A very different memorial is the Reformers’ Tree , a circular black and white mosaic laid out in 2001. The mosaic marks the spot of an oak that was burned down during the riots of 1866. The charred stump was used as a notice board for political manifestations organized by the Reform League. The manifestations would lead to the creation of the nearby Speakers’ Corner.
A more conventional memorial honors William Henry Hudson , a writer and naturalist. The monument, a relief created by Jacob Epstein, was quite controversial when it was unveiled in 1925, but today it’s hard to see why.
To the south of the W.H. Hudson Memorial, just north of the Serpentine, is the Norwegian War Memorial . The large boulder supported by three smaller stones was presented in 1978 by the Norwegian Navy and Merchant Fleet as thanks for British support during the Second World War.
There are more boulder-shaped memorials in Hyde Park: the Holocaust Memorial , situated west of the Rose Garden, is a garden of boulders. It was the first memorial to the victims of the Holocaust in Britain.
Nearby is the Mermaid Fountain , a small fountain that was originally created in 1896 by the British Sculptor William Robert Colton. Unfortunately it was replaced in 1974 by a dissappointing concrete replica. The female figure on the fountain is known as Little Nell.
Just west of Little Nell stands Hyde Park’s bandstand . It was built in 1890 making it one of the oldest bandstands in Britain. Even to this day the octagonal bandstand is used for concerts during summer.
A more modern monument is Serenity , a three-meter-tall statue of an ibis created by British sculptor Simon Gudgeon. The statue was installed in 2009 near the Serpentine. It was originally named Isis after the Egyptian goddess of motherhood and patroness of nature and magic, but was renamed in 2015.
Another modern sight is called Still Water . It can be found on a traffic island between the dual carriageways of Park Lane Road, just north of Apsley House, just outside the boundaries of Hyde Park. The statue shows a huge head of a horse, over ten meters tall (about 35 ft). The bronze statue, created by the British sculptor Nic Fiddian-Green, was unveiled in 2009.
On the same traffic island is a monument to the poet Byron , who is shown seated with his faithful Landseer dog Boatswain by his side. The statue was created in 1880 by Richard C. Belt and rests on an enormous marble plinth.
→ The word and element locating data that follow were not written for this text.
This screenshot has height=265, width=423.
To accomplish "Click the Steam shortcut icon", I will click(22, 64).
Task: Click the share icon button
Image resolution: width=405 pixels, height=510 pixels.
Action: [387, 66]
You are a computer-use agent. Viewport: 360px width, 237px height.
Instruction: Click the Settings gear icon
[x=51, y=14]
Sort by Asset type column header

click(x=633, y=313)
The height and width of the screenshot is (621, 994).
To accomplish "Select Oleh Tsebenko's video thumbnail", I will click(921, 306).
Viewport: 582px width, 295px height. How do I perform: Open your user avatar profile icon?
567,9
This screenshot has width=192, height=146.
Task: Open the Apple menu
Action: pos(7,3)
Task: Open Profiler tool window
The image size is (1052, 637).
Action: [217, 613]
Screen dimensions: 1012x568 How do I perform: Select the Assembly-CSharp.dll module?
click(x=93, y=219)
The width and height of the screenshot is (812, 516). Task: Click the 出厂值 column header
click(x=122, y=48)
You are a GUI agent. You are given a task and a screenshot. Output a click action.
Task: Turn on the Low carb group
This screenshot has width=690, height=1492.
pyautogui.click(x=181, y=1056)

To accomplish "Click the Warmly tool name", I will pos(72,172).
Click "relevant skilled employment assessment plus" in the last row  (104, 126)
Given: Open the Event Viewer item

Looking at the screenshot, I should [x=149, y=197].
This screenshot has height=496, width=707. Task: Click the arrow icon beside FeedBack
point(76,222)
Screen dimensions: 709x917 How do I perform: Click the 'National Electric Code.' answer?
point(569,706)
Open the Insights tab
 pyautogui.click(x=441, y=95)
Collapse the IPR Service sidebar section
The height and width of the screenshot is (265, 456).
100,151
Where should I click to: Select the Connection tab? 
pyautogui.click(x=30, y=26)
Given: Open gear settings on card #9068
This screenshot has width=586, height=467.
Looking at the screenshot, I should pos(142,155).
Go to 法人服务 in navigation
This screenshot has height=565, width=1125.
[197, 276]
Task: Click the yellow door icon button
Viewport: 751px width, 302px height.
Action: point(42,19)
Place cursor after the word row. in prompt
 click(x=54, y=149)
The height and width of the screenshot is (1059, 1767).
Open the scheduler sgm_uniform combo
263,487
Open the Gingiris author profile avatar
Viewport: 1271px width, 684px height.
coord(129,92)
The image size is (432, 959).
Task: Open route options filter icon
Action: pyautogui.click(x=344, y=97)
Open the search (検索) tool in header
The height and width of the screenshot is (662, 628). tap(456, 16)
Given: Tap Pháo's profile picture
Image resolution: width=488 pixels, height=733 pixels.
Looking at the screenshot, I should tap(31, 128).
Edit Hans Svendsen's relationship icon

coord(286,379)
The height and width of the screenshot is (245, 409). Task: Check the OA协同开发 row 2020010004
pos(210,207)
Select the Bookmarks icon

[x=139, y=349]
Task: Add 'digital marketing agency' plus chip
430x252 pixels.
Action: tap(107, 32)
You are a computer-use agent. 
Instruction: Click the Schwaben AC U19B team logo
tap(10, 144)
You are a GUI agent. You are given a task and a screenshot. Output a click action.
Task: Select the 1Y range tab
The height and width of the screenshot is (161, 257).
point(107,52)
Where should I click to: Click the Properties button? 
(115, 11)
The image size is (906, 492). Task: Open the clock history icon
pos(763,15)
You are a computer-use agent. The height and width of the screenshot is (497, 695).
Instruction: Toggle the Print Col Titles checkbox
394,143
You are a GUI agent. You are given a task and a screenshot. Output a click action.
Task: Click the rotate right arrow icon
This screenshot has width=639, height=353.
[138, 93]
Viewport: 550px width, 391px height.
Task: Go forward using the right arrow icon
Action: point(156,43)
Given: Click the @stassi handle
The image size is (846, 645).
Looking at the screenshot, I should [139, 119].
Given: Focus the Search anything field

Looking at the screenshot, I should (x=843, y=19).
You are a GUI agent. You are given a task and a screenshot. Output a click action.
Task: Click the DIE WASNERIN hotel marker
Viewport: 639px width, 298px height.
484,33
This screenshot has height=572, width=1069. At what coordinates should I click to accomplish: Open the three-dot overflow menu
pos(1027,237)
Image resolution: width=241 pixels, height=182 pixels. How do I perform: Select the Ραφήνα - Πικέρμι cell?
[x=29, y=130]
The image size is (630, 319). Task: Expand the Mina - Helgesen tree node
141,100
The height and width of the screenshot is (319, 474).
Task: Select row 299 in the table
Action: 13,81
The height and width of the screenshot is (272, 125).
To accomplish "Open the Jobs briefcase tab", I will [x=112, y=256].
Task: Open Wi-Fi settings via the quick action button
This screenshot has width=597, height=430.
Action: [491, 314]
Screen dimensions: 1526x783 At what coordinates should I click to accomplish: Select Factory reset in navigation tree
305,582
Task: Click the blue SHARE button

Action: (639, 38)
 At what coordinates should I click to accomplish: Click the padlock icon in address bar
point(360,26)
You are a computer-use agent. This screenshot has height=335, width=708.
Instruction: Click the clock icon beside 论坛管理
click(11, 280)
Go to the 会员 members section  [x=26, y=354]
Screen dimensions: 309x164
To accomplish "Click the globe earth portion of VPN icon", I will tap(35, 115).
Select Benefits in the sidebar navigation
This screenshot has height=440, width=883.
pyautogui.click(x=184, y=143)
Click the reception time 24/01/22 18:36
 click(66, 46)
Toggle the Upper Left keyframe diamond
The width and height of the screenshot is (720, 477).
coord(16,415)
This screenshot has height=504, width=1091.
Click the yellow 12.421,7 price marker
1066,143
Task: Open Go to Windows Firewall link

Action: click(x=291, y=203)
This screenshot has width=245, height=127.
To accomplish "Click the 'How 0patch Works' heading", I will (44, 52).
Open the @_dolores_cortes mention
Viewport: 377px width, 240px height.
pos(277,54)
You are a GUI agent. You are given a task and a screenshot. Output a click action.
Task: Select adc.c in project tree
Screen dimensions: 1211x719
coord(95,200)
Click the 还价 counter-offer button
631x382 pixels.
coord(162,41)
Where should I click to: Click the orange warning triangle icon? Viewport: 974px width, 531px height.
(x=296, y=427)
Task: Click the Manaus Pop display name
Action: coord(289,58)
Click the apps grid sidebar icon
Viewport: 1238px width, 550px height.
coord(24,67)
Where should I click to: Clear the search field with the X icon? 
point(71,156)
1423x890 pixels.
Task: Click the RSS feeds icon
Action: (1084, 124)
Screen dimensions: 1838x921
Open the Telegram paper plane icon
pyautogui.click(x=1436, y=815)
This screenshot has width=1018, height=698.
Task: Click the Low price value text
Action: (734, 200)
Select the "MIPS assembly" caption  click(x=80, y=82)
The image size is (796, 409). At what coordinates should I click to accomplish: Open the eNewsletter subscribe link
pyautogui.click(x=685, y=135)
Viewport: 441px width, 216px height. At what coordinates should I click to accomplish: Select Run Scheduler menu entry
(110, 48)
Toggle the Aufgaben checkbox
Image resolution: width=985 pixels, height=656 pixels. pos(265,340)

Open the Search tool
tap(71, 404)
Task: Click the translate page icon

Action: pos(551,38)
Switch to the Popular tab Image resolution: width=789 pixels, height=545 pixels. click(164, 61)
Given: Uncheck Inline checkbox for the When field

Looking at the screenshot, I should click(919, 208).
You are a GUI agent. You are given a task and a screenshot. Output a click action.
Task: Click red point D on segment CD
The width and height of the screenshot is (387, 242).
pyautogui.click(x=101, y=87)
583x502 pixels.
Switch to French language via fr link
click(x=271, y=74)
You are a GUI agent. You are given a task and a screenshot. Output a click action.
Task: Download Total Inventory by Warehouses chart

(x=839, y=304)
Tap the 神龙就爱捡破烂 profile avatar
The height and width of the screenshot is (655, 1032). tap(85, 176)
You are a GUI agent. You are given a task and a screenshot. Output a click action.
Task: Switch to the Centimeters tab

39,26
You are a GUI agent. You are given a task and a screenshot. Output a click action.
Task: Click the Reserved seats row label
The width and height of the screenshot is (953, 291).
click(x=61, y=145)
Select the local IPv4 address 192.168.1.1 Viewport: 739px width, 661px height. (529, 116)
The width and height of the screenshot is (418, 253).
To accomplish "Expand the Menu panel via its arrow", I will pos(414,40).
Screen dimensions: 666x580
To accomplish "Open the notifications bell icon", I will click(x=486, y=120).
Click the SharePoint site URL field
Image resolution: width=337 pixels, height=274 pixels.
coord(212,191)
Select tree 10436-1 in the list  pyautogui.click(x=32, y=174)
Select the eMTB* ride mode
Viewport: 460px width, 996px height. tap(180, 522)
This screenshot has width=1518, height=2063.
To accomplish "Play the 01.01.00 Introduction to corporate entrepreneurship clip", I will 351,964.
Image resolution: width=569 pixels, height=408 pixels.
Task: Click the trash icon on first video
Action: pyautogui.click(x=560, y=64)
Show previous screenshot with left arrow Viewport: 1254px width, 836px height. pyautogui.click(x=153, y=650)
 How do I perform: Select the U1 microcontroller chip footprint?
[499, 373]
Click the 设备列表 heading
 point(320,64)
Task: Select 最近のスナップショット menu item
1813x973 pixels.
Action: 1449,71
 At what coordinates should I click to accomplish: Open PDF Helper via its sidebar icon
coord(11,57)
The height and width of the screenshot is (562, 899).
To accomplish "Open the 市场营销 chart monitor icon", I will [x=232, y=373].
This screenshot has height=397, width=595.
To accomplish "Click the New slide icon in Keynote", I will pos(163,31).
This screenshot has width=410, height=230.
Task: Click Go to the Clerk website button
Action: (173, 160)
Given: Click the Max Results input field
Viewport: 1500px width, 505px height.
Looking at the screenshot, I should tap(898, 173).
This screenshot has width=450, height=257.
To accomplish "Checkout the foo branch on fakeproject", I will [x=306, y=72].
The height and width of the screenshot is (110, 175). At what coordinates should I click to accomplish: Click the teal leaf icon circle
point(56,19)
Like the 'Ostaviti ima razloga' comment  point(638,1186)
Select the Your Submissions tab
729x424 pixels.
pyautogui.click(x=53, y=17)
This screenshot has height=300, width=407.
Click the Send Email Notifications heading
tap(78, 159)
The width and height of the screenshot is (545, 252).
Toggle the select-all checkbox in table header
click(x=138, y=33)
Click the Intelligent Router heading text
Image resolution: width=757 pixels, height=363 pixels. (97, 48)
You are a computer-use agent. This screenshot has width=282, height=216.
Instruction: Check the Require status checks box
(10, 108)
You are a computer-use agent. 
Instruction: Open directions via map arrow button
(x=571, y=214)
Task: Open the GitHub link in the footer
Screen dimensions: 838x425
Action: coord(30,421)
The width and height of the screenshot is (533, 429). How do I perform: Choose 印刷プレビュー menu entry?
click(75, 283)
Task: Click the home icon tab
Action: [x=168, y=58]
There’s a third monument between the traffic-infested roads of Park Lane: the Animals in War memorial , which can be found south of Marble Arch. It was unveiled in 2004 and commemorates the countless animals that have served and died under British military command throughout history. The memorial was created by English sculptor David Backhouse and shows two bronze statues of struggling mules in front of a curved wall with reliefs of various other animals. Behind the wall are two more statues of a horse and a dog.
Finally there is another monument south of Hyde Park just across South Carriage Drive. Its official name is The Rush of Green but it is better known as Pan . It was the last sculpture completed by the American-British sculptor Jacob Epstein, who lived in the neighborhood. The sculpture shows a running mother, father, child and dog with Pan, the god of nature, playing the pipes behind them.
Hyde Park is also home to an old pet cemetery . Its origin goes back to 1881 when Cherry, a Maltese terrier, was buried near Victoria Lodge on the northern edge of the park. It was followed by many others and when the cemetery closed in 1903, there were about 1,000 graves. The cemetery is not open to the public but tours of the cemetery are are organised by The Royal Parks organization.